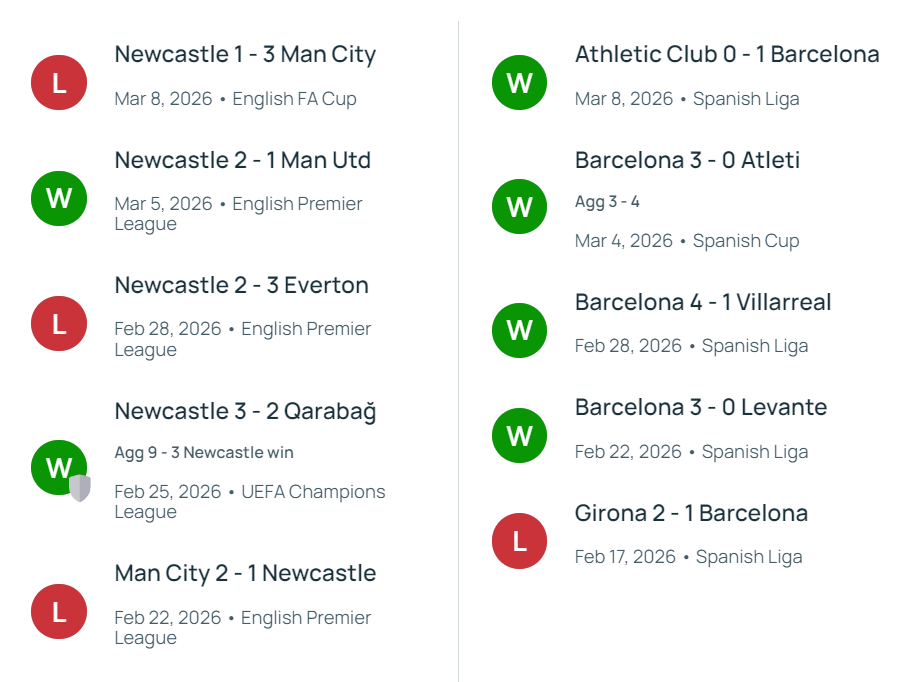909x682 pixels.
Task: Open Girona 2 - 1 Barcelona result
Action: coord(691,513)
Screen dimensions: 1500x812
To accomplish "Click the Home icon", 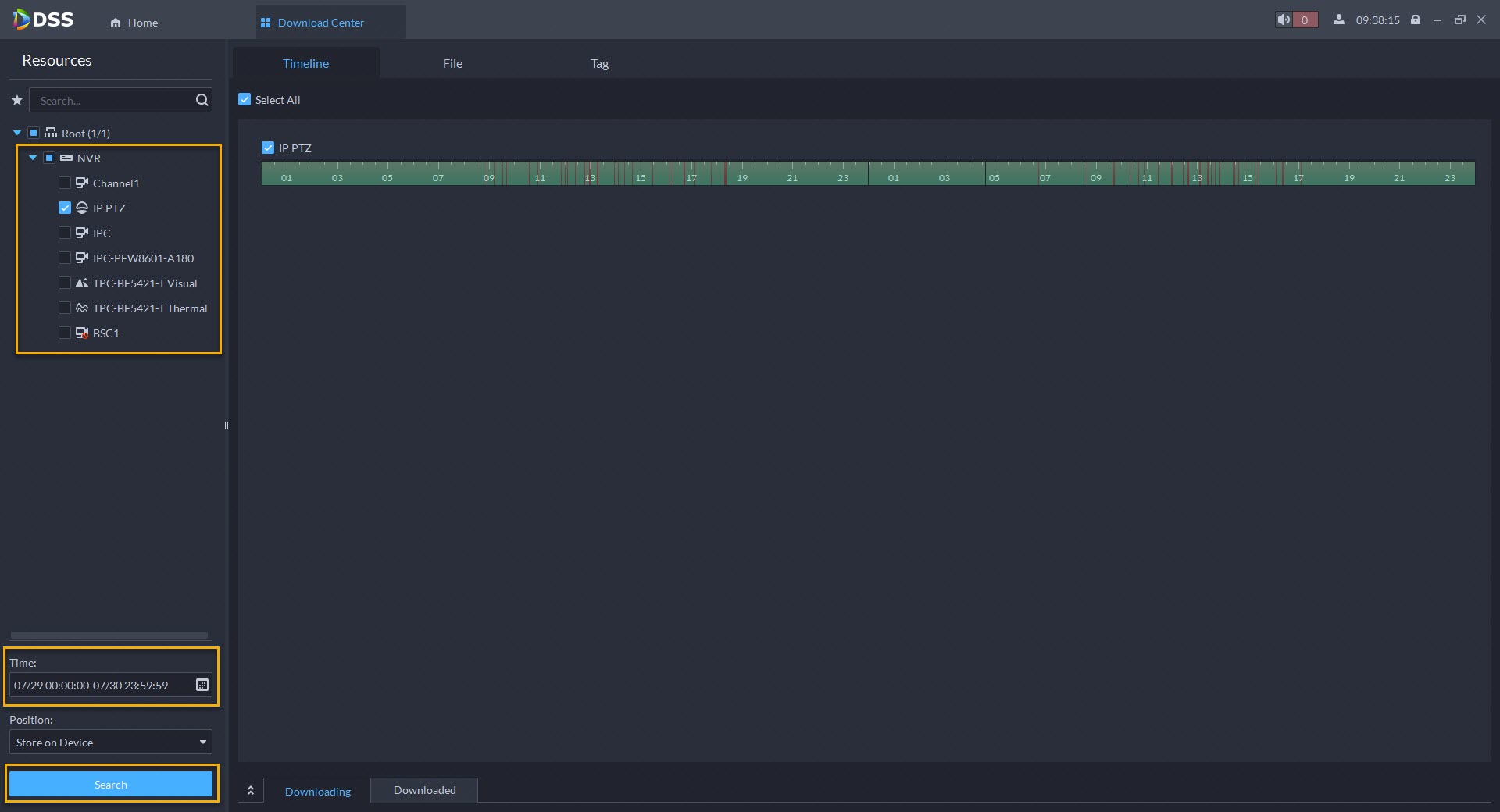I will (116, 23).
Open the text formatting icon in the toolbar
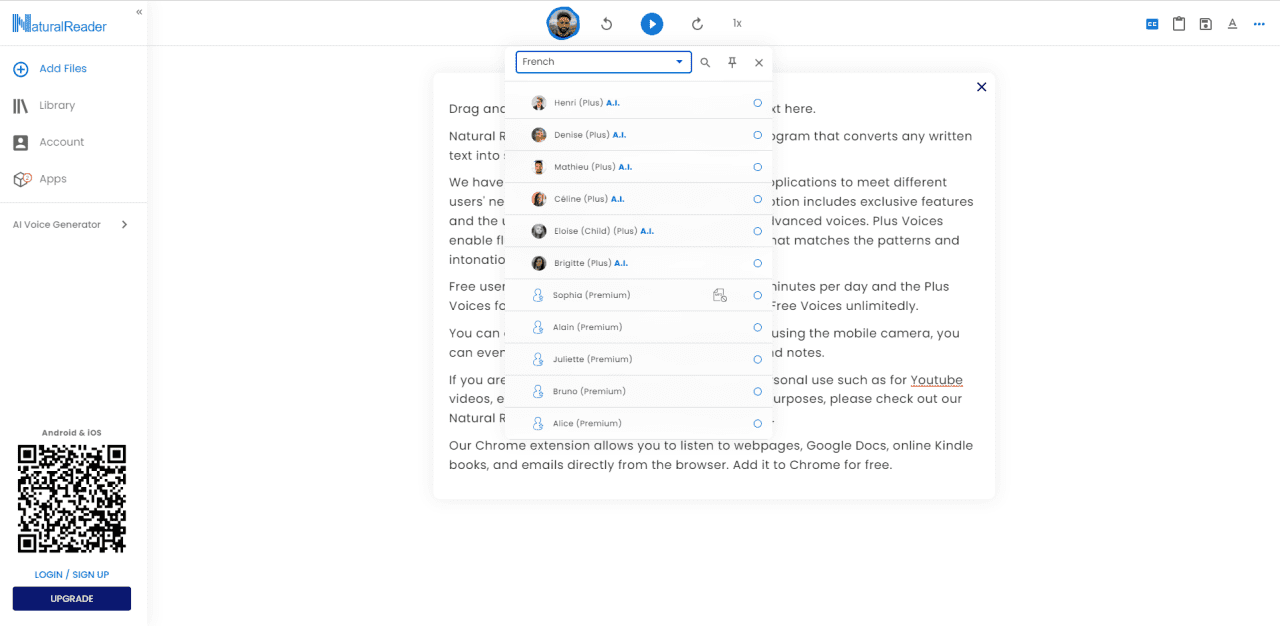Viewport: 1280px width, 626px height. [1232, 24]
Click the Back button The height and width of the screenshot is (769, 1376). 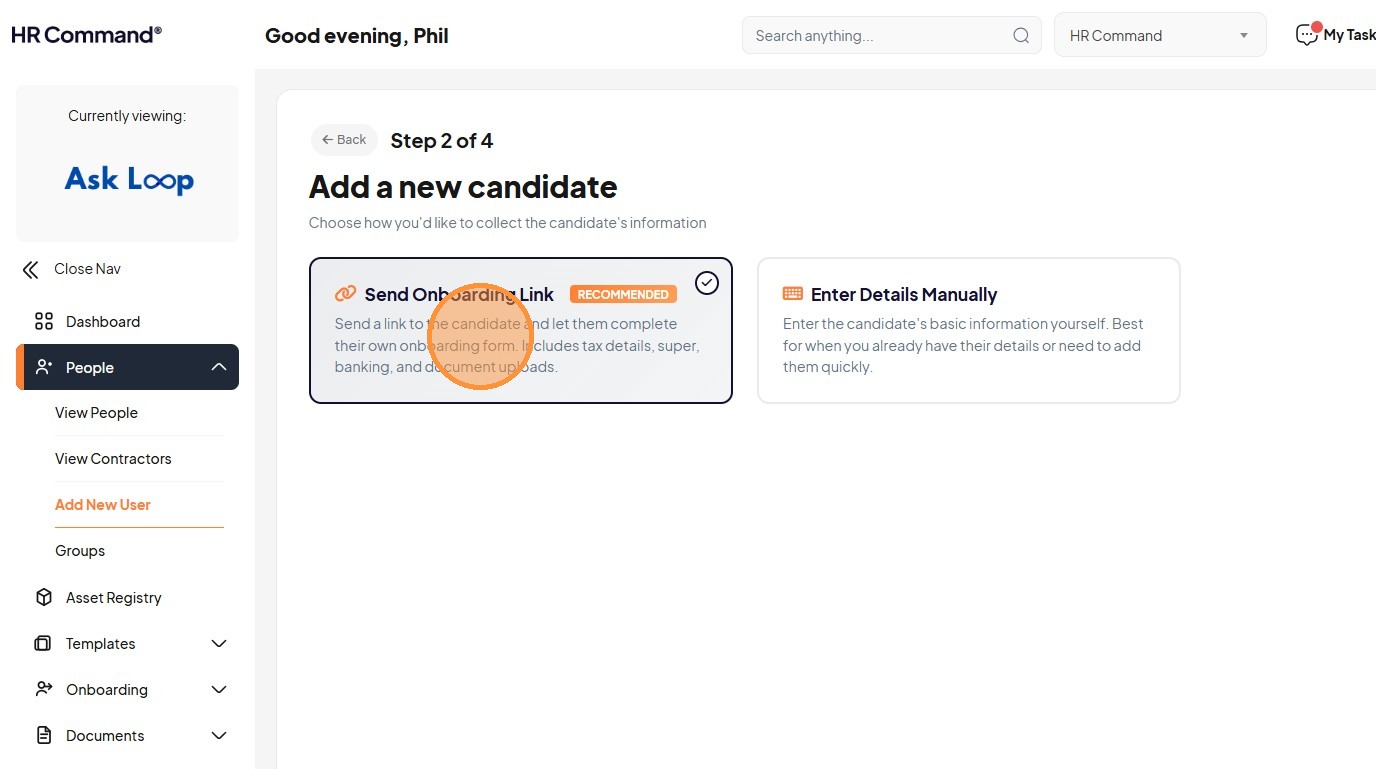(x=344, y=140)
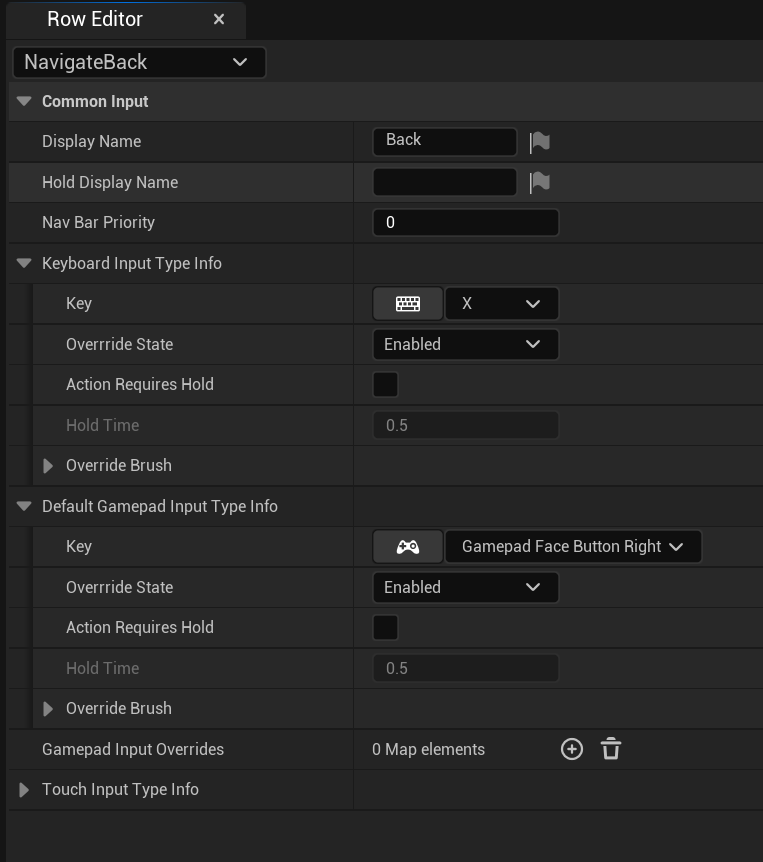The height and width of the screenshot is (862, 763).
Task: Click the Display Name text field
Action: click(x=444, y=141)
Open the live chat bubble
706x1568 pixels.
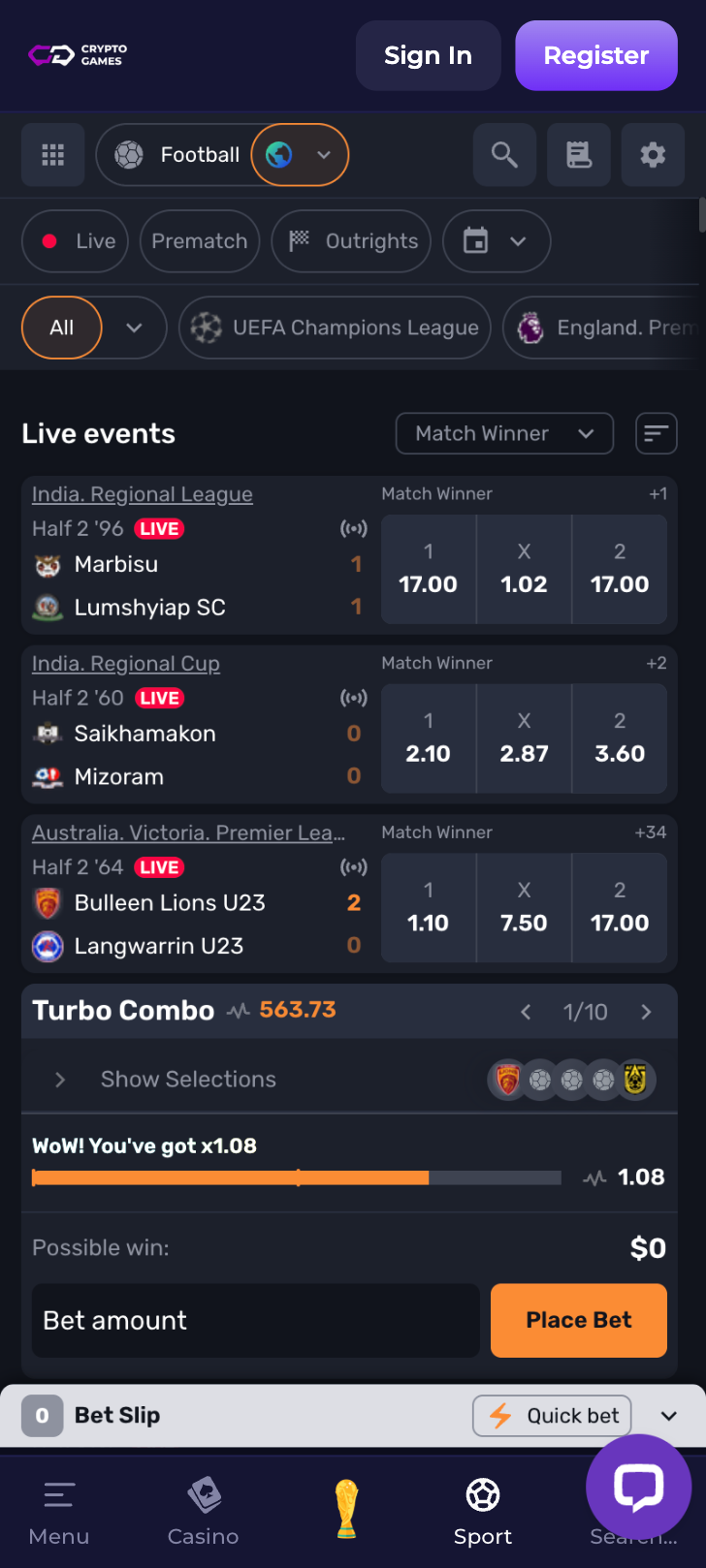pos(639,1487)
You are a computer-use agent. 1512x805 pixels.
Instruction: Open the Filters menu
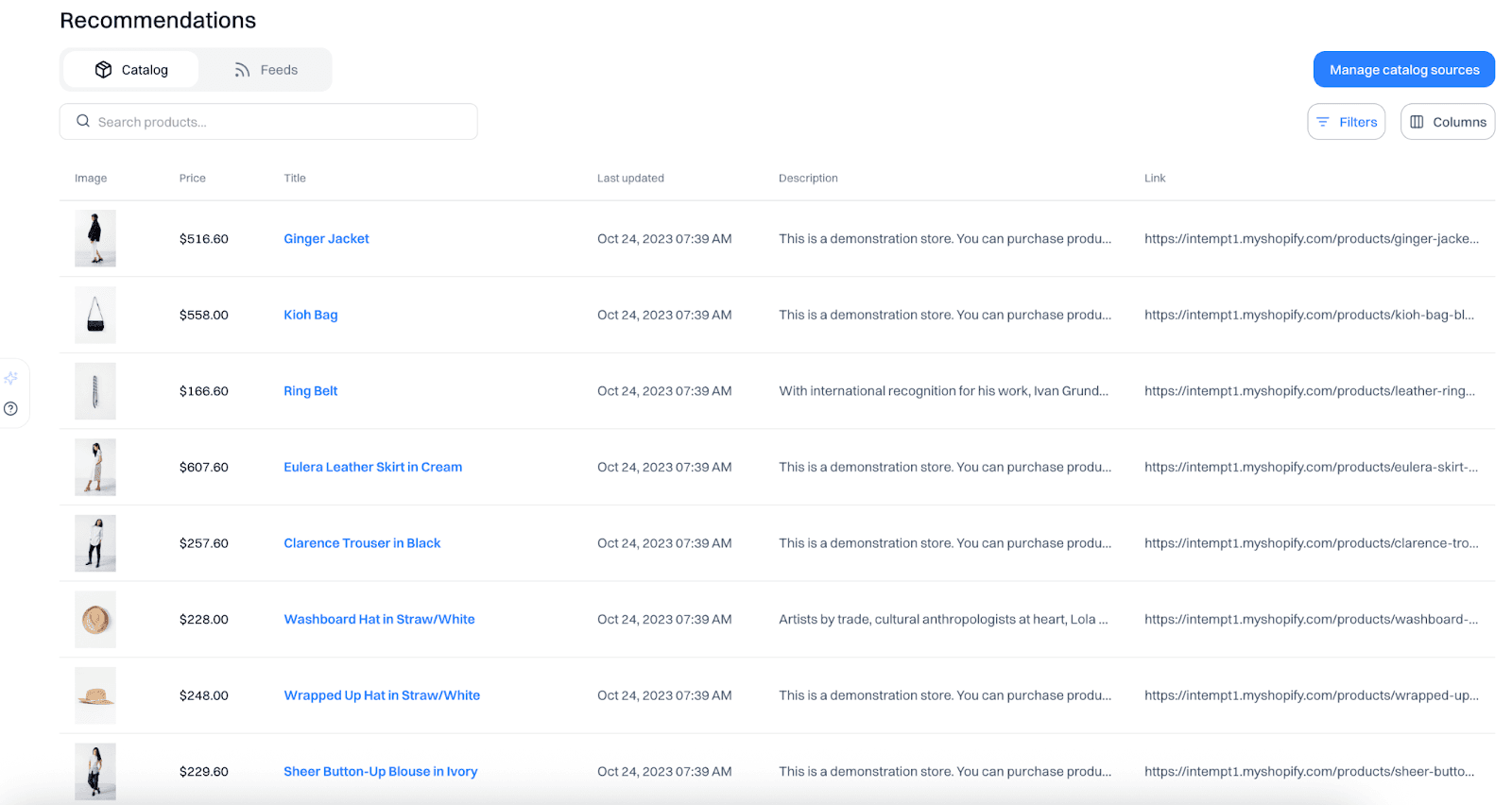coord(1346,122)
▬▬▬▬▬▬▬▬▬▬
**GOAL OF THE EXERCISE**
Find each line in the records above that contains the word "text", and copy those lines out in full.

**ANSWER FOR THE TASK**
Open the text formatting icon in the toolbar
Task: Click the Display Name text field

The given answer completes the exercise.